UPD: I wrote this for swagger v1.2. Stuff has changed since then. Now swagger supports single-file YAML specifications, so making them is easier now. What a time to be alive!
A few days ago was the first time I created a REST API documentation. This is the report on how I did it.
There are several generators that generate pretty interface for your documentation so you don't have to do it manually. I've been picking between two variants:
API Blueprint - it allows you to write API documentation in markdown and there is a service apiary that generates documentation from it for free. Also, several useful tools work with this format: they generate server mocks, test your APIs and do other cool stuff.
Swagger - wants you to write documentation in json-format. It has a cool dеpendency-free documentation interface that creates pages like this. Also, it has a lot of client code generators for different languages.
First, I wanted to use Blueprint because of markdown. Yes, swagger's json files look ugly. But then I decided it's important to store documentation inside the project. It allows you to have different documentations for different API versions (like dev and prod). And it increases the chance that your docs won't be forgotten.
It's cool to generate documentation by reading your application docblocks, but there's a lot of metadata that I don't know where to store. I wanted to create documentation manually at least once to know what to automate. But if you want to generate it from docblock, a library Swagger-PHP makes it for you.
First, we'll create interactive documentation. You need to download Swagger UI, move directory "dist" to your public web folder, and rename it to "docs". Congratulations, it's already working. It was not so hard. But for now, it shows documentation for a pet store. You need to edit the file "index.html" and change url to your json API docs url. There's a convention to store them in the "api-docs" directory.
Now about creating json docs. Here's the specification for them. And you don't want to create json manually. There's a human-readable format to store data structures like this. It's called YAML. It's much more convenient to write data in YAML than in JSON. I used symfony/Yaml package and created an action that reads YAML files and converts them to JSON on the fly.
One more YAML feature can help you a lot - aliases. When you're using a hash or an array for the first time, you can name it, and when you need to use it again, you can white its name and not copy-paste its content. Documentation has a lot of recurring blocks, so aliases are very handful in this case.
But there's a problem with aliases. Specification wants you to declare each API group in a separate file, and you can't use aliases declared in other files. And there are lot of data parts that are used in all files (like error response models).

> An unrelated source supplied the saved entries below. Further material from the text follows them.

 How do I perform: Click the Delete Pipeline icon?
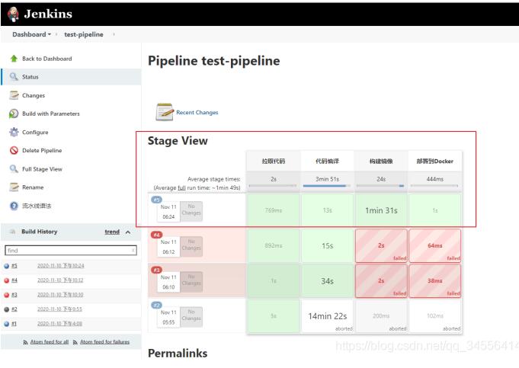tap(14, 150)
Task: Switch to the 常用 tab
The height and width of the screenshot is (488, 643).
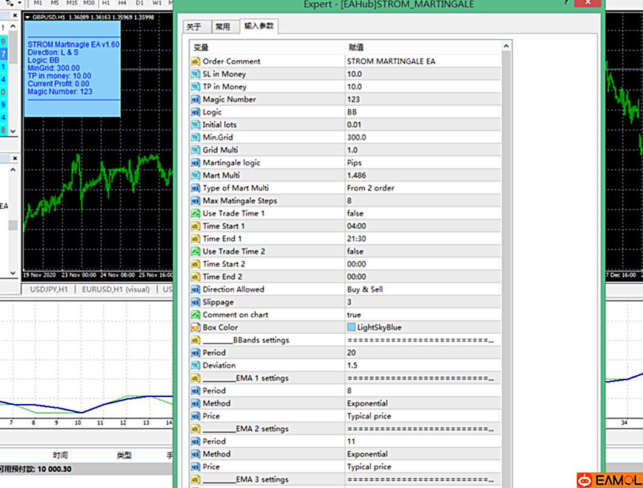Action: point(225,26)
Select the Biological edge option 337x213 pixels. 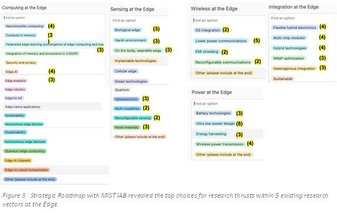point(127,30)
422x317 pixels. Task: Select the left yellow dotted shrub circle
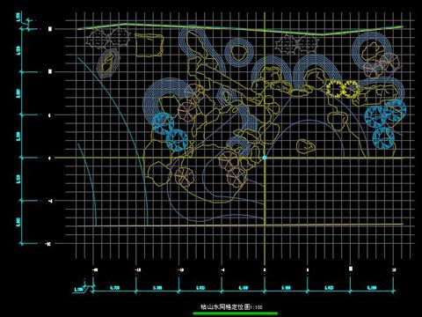(x=335, y=89)
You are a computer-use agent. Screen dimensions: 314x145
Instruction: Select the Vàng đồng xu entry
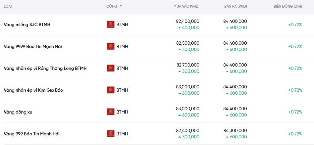click(18, 112)
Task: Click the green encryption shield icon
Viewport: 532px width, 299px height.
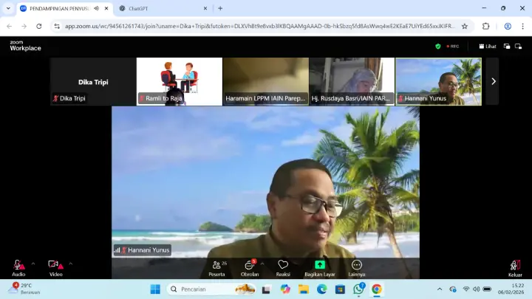Action: 438,46
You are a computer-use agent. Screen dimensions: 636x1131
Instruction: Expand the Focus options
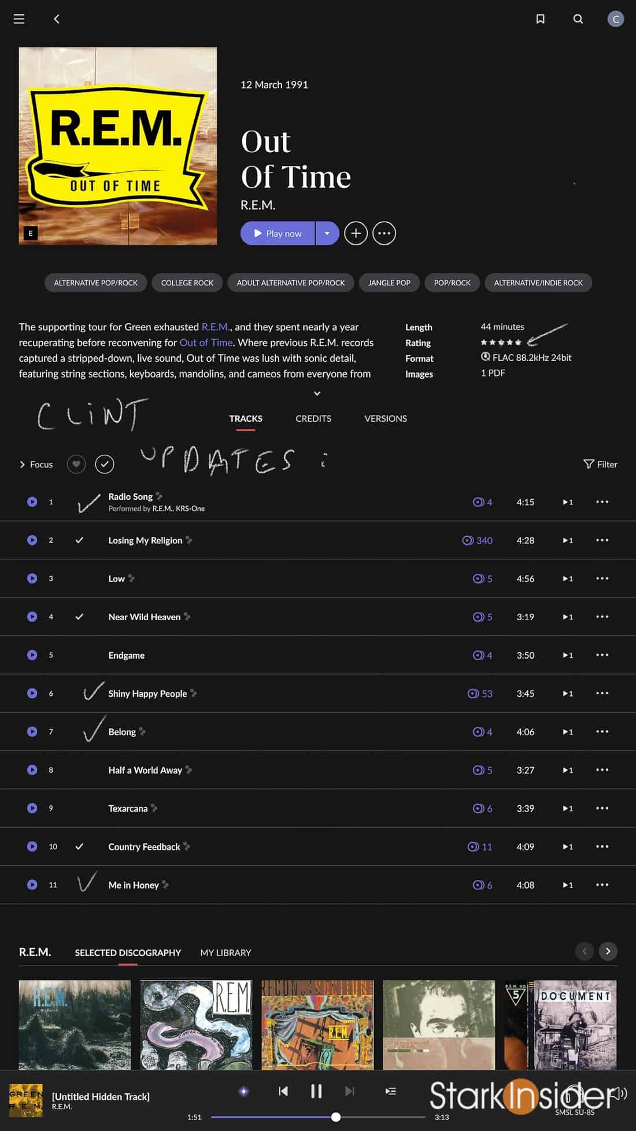click(36, 465)
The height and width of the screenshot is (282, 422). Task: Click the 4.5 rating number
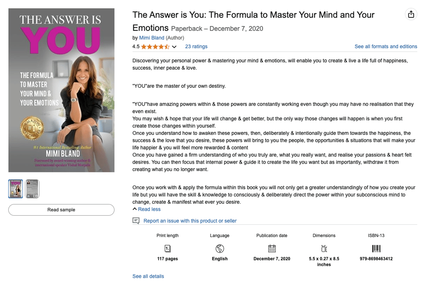(136, 47)
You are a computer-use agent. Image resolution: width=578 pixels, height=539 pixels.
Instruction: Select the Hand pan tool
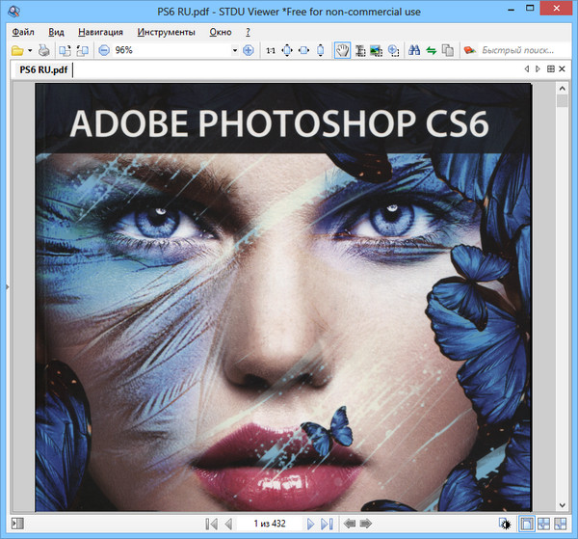pos(341,50)
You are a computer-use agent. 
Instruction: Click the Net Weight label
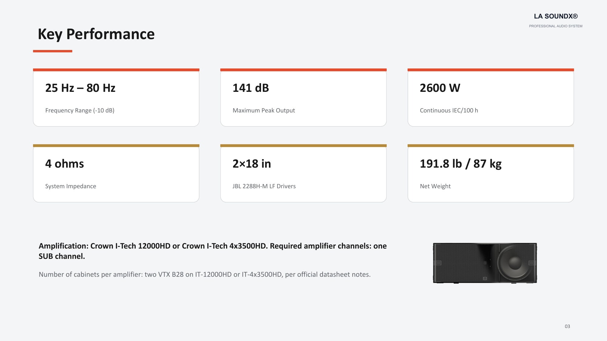point(435,186)
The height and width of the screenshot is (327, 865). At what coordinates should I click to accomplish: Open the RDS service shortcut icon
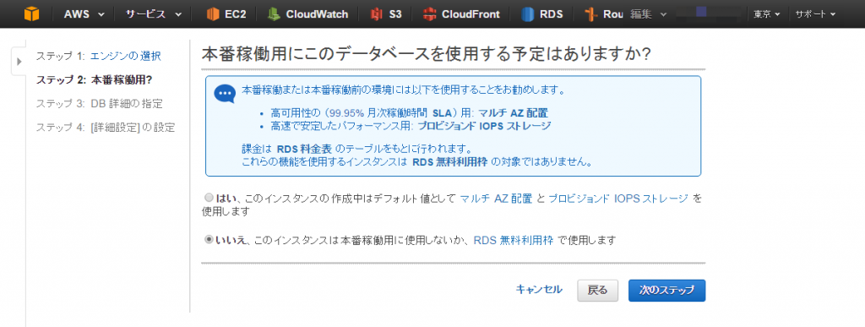click(x=528, y=14)
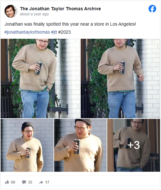View the 35 comments count
Screen dimensions: 161x190
[30, 182]
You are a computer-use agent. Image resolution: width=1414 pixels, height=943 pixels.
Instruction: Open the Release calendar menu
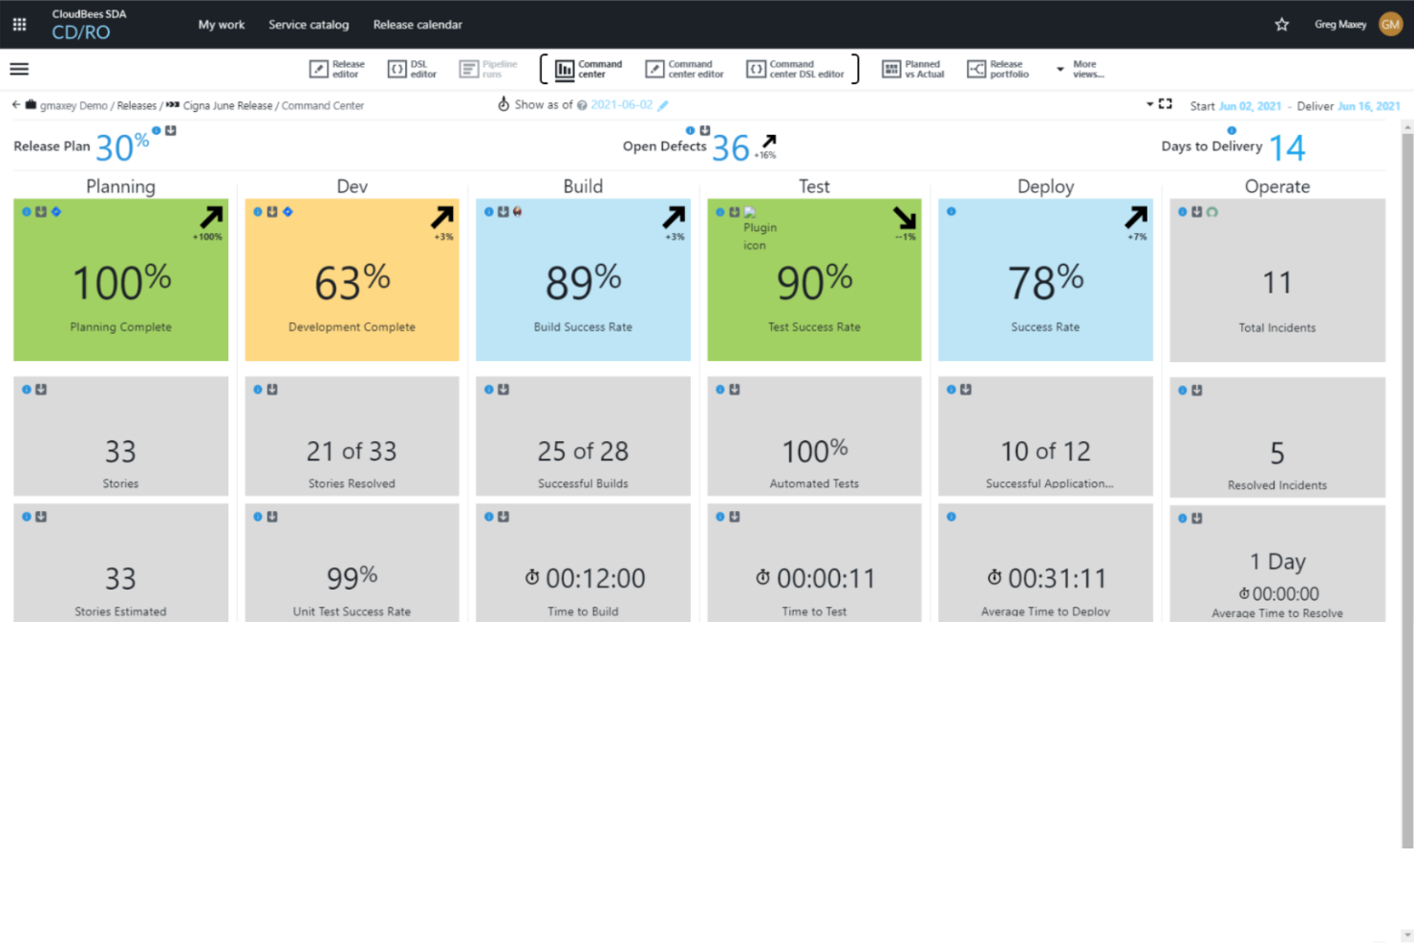pos(418,25)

I created a file _includes.yml
that contains all common aliases and ends with an empty line. All its contents are grouped in a hash called _includes
. I add this file text to the beginning of every YAML file before parsing YAML and remove group _includes
before converting to json. This allows us to use global aliases. YAML validators fire an error when see using of an alias that is not declared in the current file, so we have to write %alias
instead of *alias
in YAML files and convert it using preg_replace
before parsing YAML. I have no words starting with "%" char in my documentation, so it's ok.
Here are the Yii routing rules for my documentation:
'api-docs' => 'apiDocs/index',
'api-docs/<view>' => 'apiDocs/index',
And here's the controller I used:
use Symfony\Component\Yaml\Yaml;
/**
* This controller converts yaml docs files to json format for swagger-ui.
*/
class ApiDocsController extends ApiController
{
public function actionIndex($view = 'index')
{
$file = Yii::getPathOfAlias('application.docs.' . $view) . '.yml';
if (!file_exists($file))
throw new CHttpException(404, 'File not found');
$yaml =
file_get_contents(Yii::getPathOfAlias('application.docs._includes') . '.yml') .
file_get_contents($file);
// Replace placeholders
$yaml = strtr($yaml, [
'%apiv%' => '0.1.0',
'%host%' => Yii::app()->request->hostInfo,
]);
// Convert remote alias calls
$yaml = preg_replace('~%([a-z+])~i', '*$1', $yaml);
$data = Yaml::parse($yaml);
unset($data['_includes']);
echo json_encode($data);
}
}
That's how I created an API documentation.